— EXERCISE AIM —
Skip any pictures. Repeat the data exactly, from its first line through the line that holds "You are a computer-use", both included.

— EXERCISE MATERIAL —

· · · ·

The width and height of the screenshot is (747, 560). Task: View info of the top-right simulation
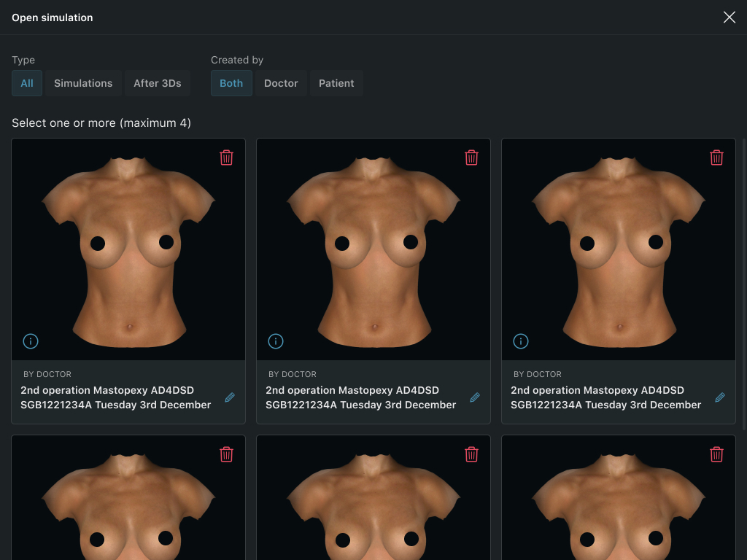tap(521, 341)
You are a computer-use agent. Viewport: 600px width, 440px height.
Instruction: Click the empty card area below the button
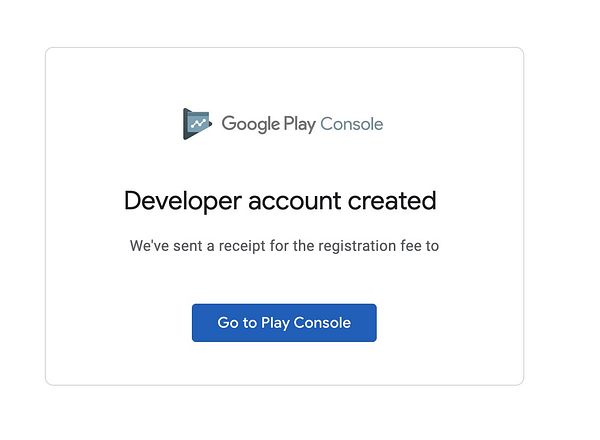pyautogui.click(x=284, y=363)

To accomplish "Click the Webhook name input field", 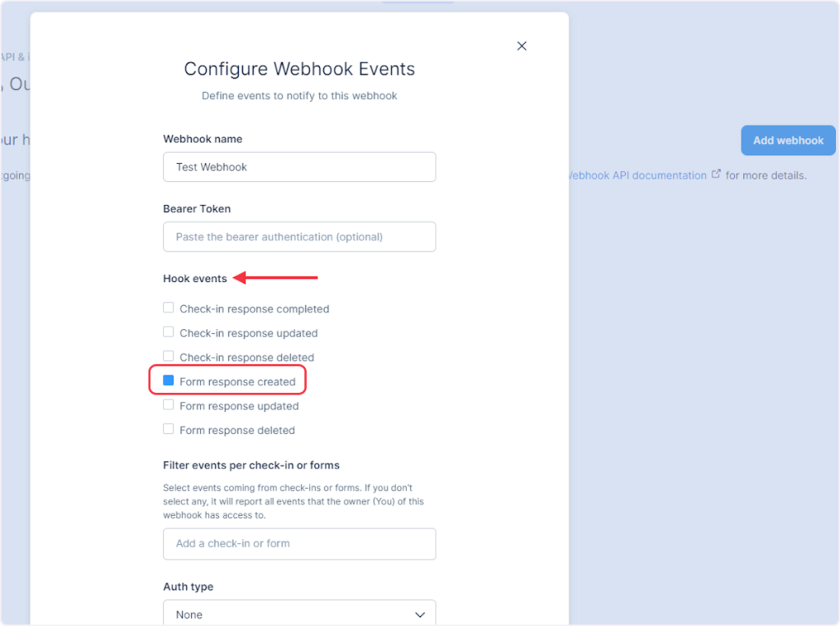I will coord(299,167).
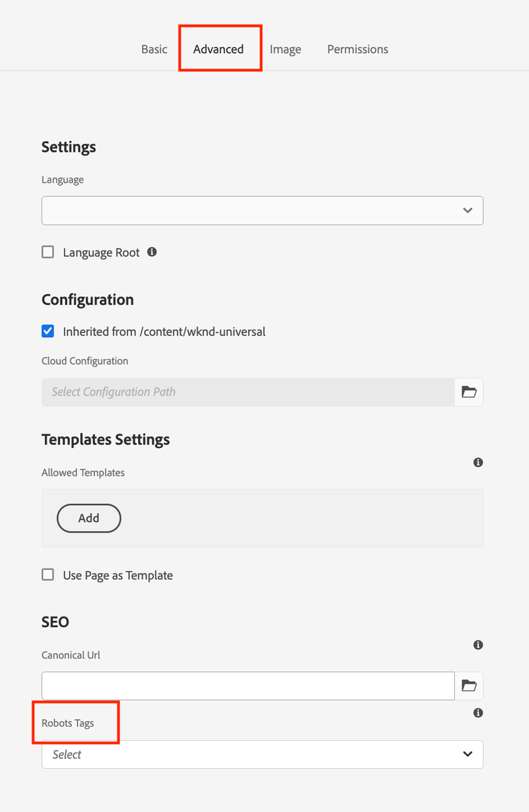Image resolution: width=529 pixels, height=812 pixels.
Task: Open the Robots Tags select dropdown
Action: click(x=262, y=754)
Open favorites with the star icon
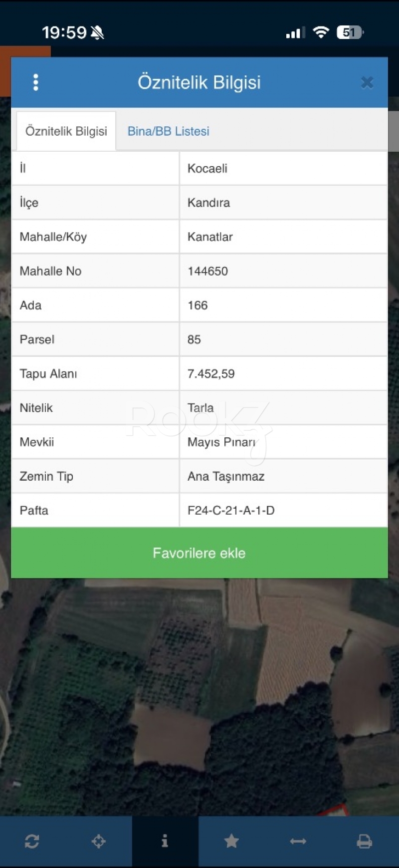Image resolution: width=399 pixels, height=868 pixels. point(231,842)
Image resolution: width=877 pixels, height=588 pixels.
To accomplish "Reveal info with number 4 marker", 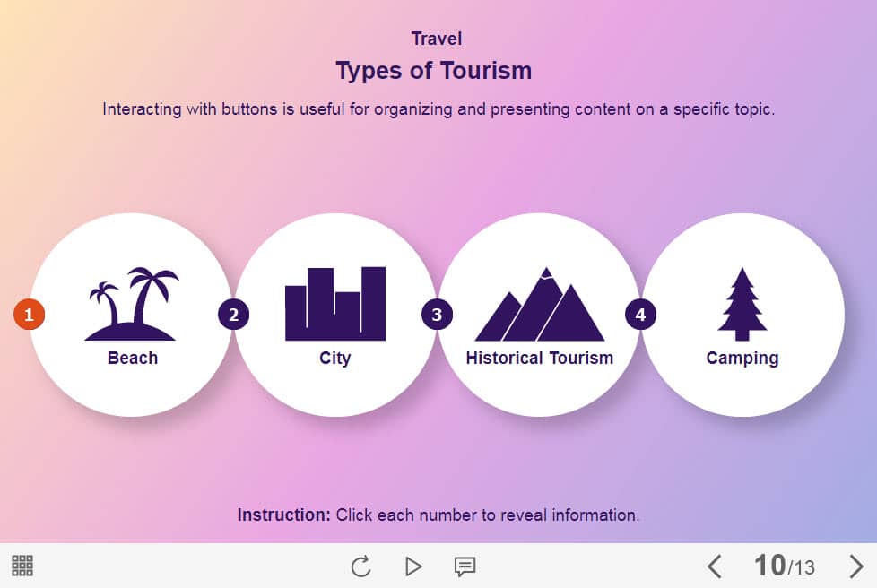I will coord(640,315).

· · · ·

— ANSWER SECTION —
The width and height of the screenshot is (747, 560). Task: View info of the top-right simulation
tap(521, 341)
You are a computer-use agent. Viewport: 600px width, 440px height.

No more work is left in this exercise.